[DOCUMENT EXCERPT Boundary: Start]
By Chris Adams, Lead Diagnostician
Chris Adams started with Certified in 1986 as an R&R technician. He has an Associate Degree in Automotive Technology from SCC in Milford, NE. He also holds the ASE master tech with the L1 certification. Currently he is our diagnostic trainer and is responsible for keeping our diagnostic techs at the retail locations at the top of their field, and keeping current with all the latest trends and tools in our industry. Chris also works closely with the technical dept at the remanufacturing plant and helps coordinate our fleet of research and development vehicles for testing.
Recently a 2006 Chevrolet Impala came into one of our retail locations with a surge complaint while cruising on the highway between 60-65 mph. I drove the vehicle with the customer to verify the concern and was able to duplicate the circumstances in which the vehicle acted up. While watching the tachometer I noted that there was a noticeable 150-200 rpm surge while TCC was applied. It felt like a typical TCC surge as a result from a leak in the TCC regulator circuit, so additional diagnostic steps were in order. We discussed this with the customer, and he authorized the additional time. At this point I was fairly convinced that we were going to need to go inside the unit.
We always start our evaluation with some pretty basic steps: check fluid level and condition, scan for codes, perform a battery and charging system test, and an undercar inspection. At this point everything was looking good, fluid was full and clean, there were no DTCs for the engine or transmission, and the battery and charging system test results came back error-free, and there were no obvious problems shown with the visual inspection.
At this point we proceeded to take the vehicle out for a road test with the scan tool connected so that I could monitor the PIDS for the TCC command while looking at the TCC duty-cycle while the surge was occurring. It appeared that the PCM was commanding the change, although it was very erratic. Given this information, I now had to try to figure out what PCM inputs could be causing this to happen.
After a few considerations, I turned my attention to the TPS signal. Utilizing a Snap-On Verus Pro scan tool there is a PID called, “CALC TPS %” and while monitoring this value, I saw what was making the PCM vary the duty-cycle and therefore causing the TCC surge. There was a noticeable jump in the TPS signal when the surge was happening (Figure 1). As this is a “drive by wire” system, I also looked at the APP signal and it was smooth. Further testing was now in order.
[DOCUMENT EXCERPT Boundary: End]
TASKS >>
1. In the Impala diagnosis article, how large was the rpm surge seen on the tachometer while TCC was applied?
2. Repeat the Impala diagnosis article word for word, from "After a few" to "now in order.".
[DATA Boundary: Start]
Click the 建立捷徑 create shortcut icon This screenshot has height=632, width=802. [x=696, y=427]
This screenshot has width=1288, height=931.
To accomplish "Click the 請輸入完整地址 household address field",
[DATA Boundary: End]
[DATA Boundary: Start]
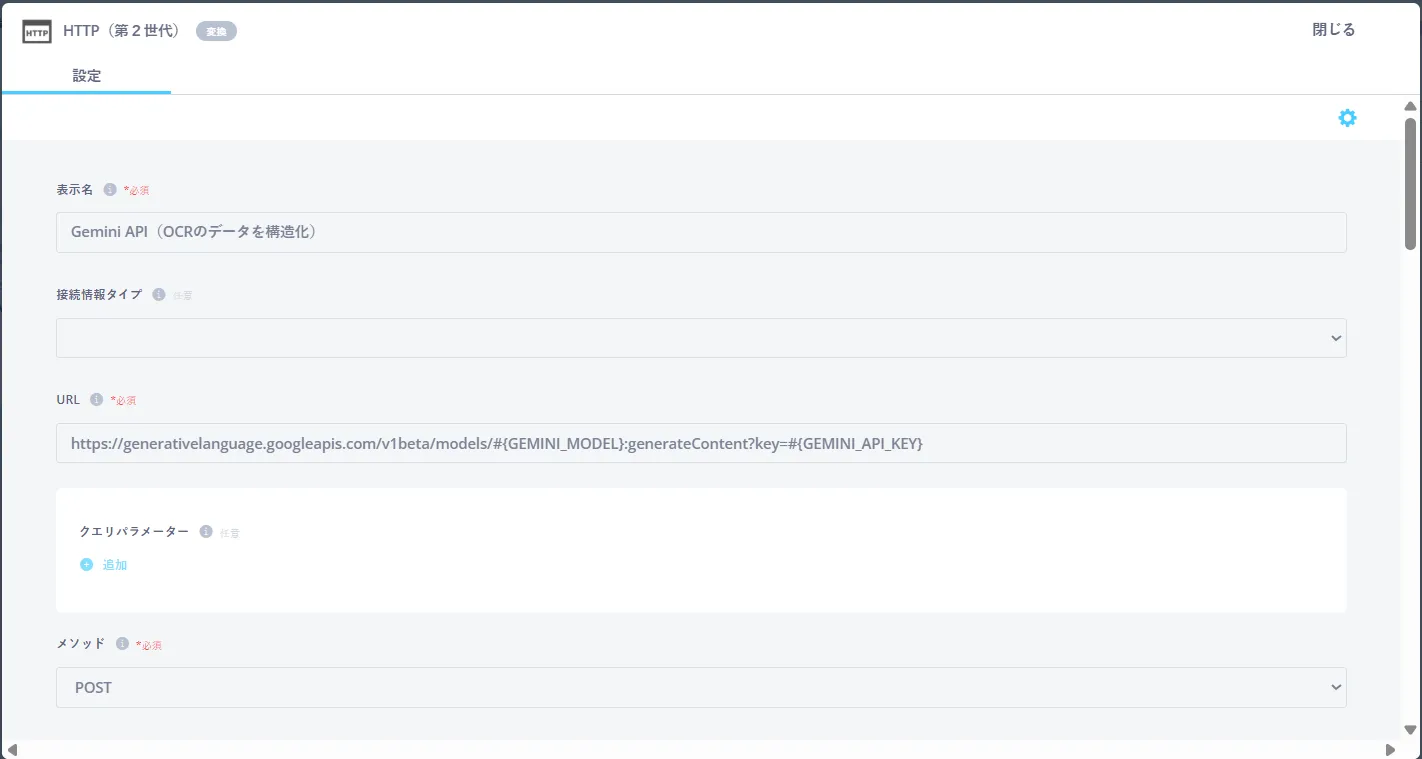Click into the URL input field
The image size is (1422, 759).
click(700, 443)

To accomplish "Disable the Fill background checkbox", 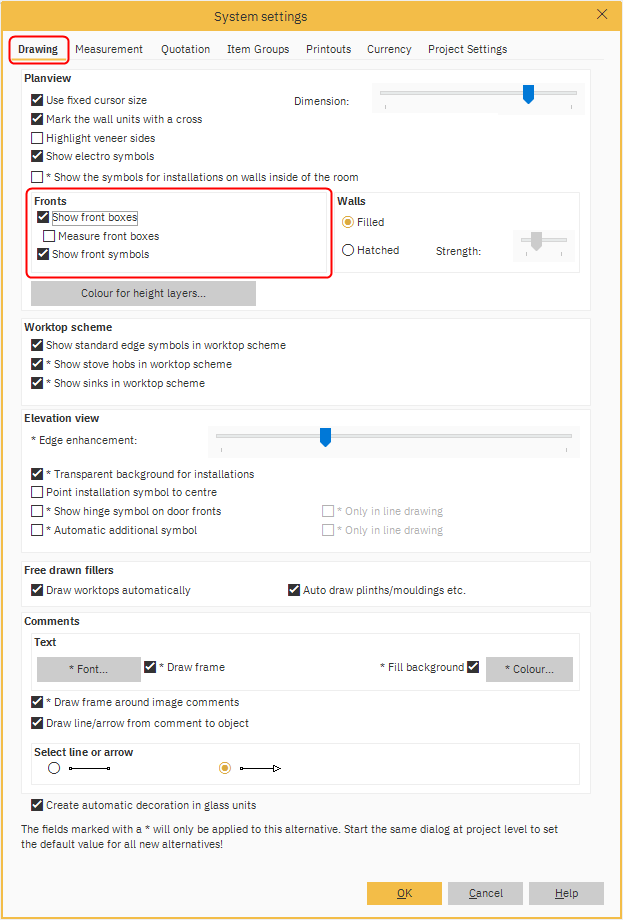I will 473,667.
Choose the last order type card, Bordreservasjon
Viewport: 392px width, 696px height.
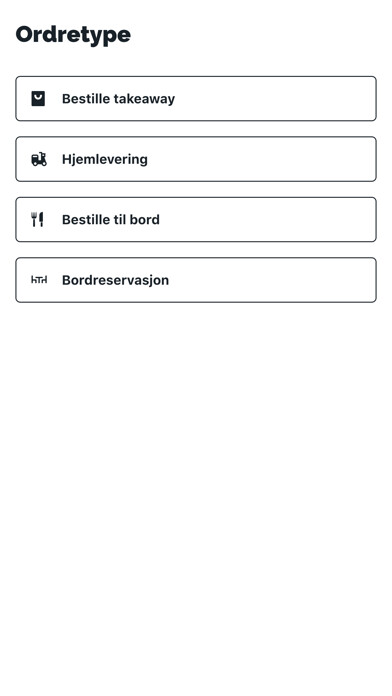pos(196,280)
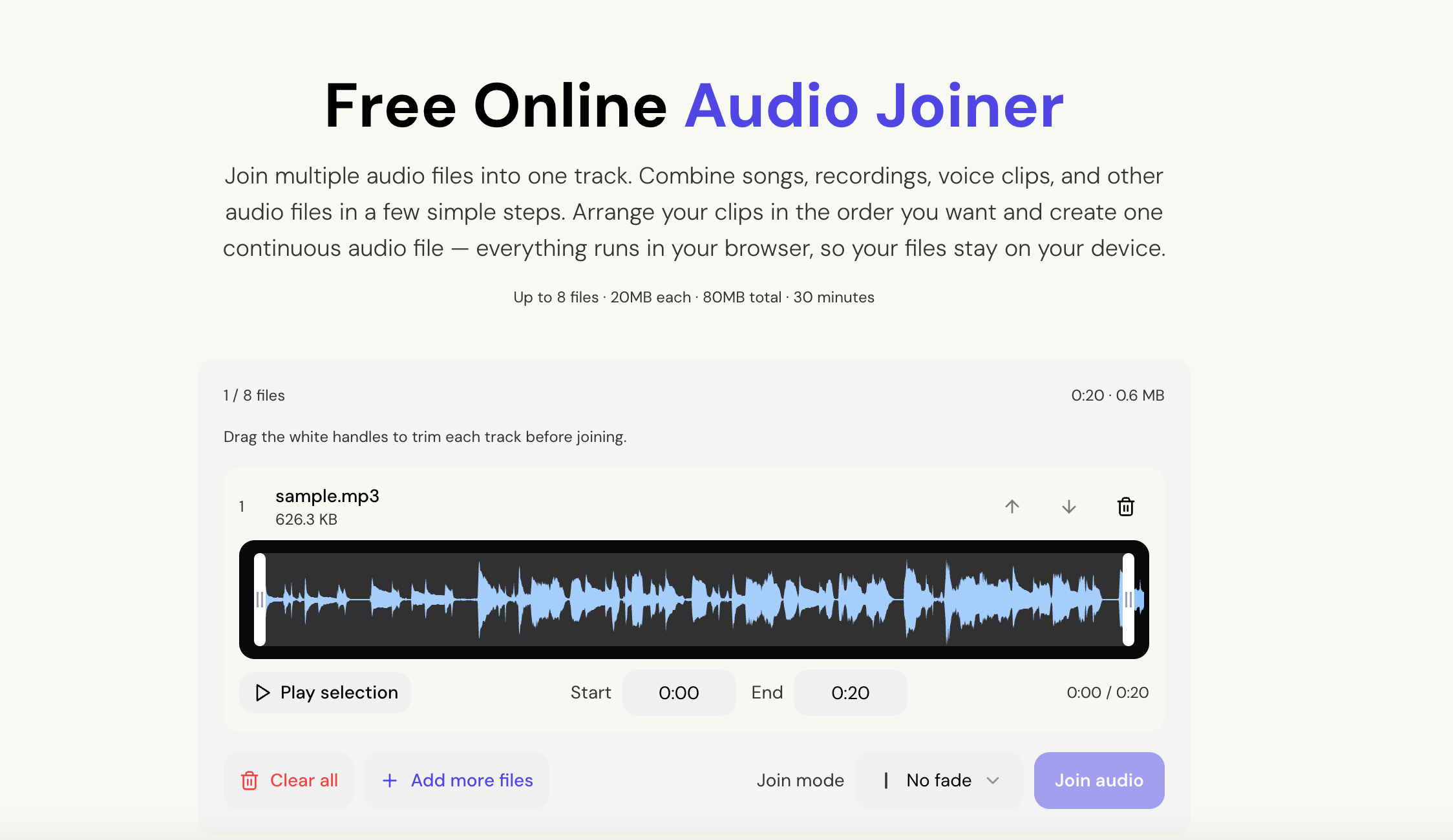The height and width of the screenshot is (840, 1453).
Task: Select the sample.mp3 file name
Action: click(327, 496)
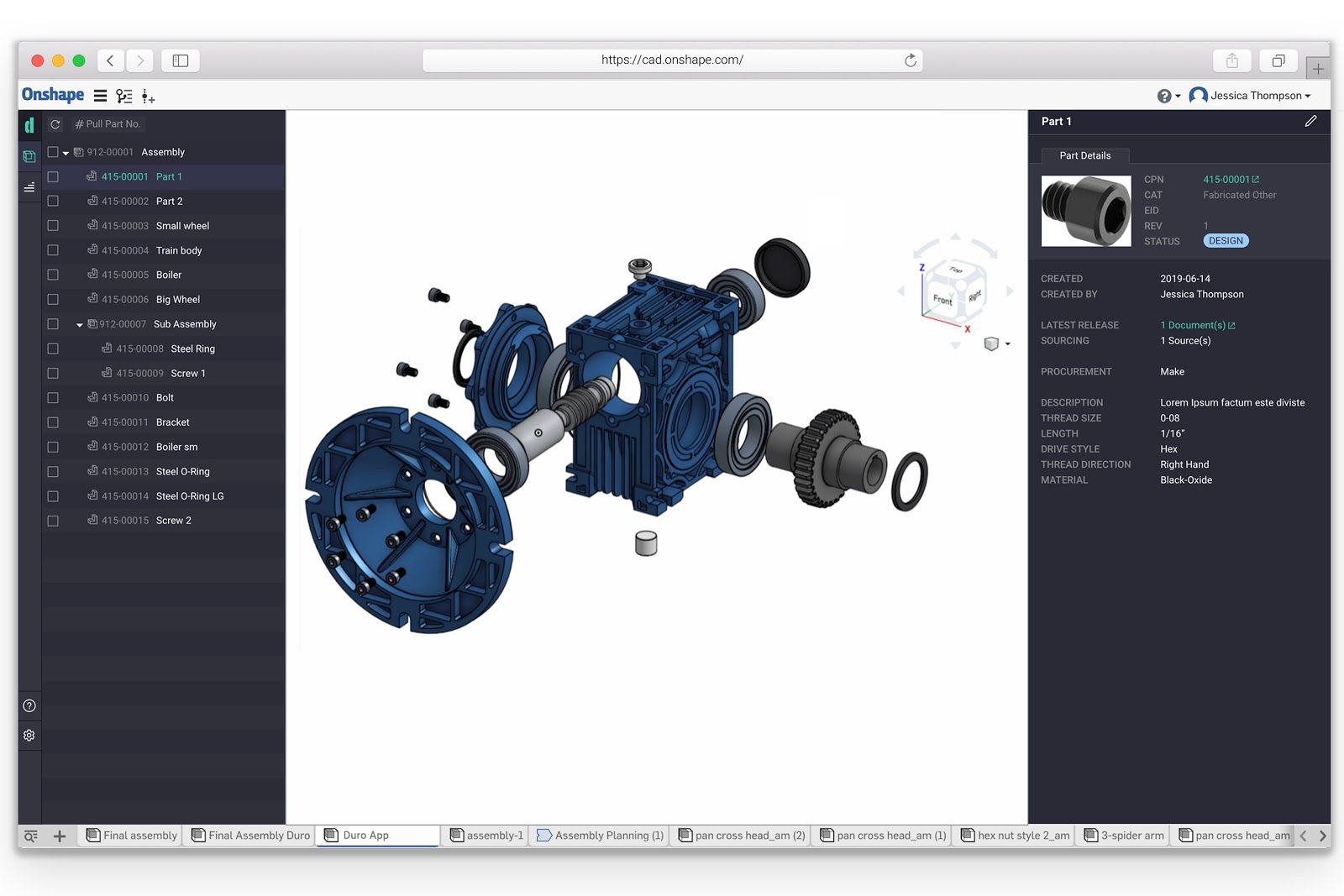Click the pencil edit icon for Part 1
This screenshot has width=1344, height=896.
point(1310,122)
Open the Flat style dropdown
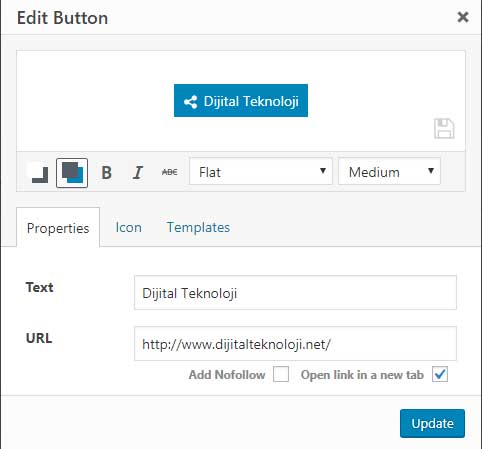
[DATA Boundary: End]
[DATA Boundary: Start]
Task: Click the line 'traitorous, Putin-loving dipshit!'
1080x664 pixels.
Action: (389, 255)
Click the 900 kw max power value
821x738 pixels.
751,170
[DATA Boundary: End]
RESULTS BY TASK >>
1. About 150-200 rpm.

2.
After a few considerations, I turned my attention to the TPS signal. Utilizing a Snap-On Verus Pro scan tool there is a PID called, “CALC TPS %” and while monitoring this value, I saw what was making the PCM vary the duty-cycle and therefore causing the TCC surge. There was a noticeable jump in the TPS signal when the surge was happening (Figure 1). As this is a “drive by wire” system, I also looked at the APP signal and it was smooth. Further testing was now in order.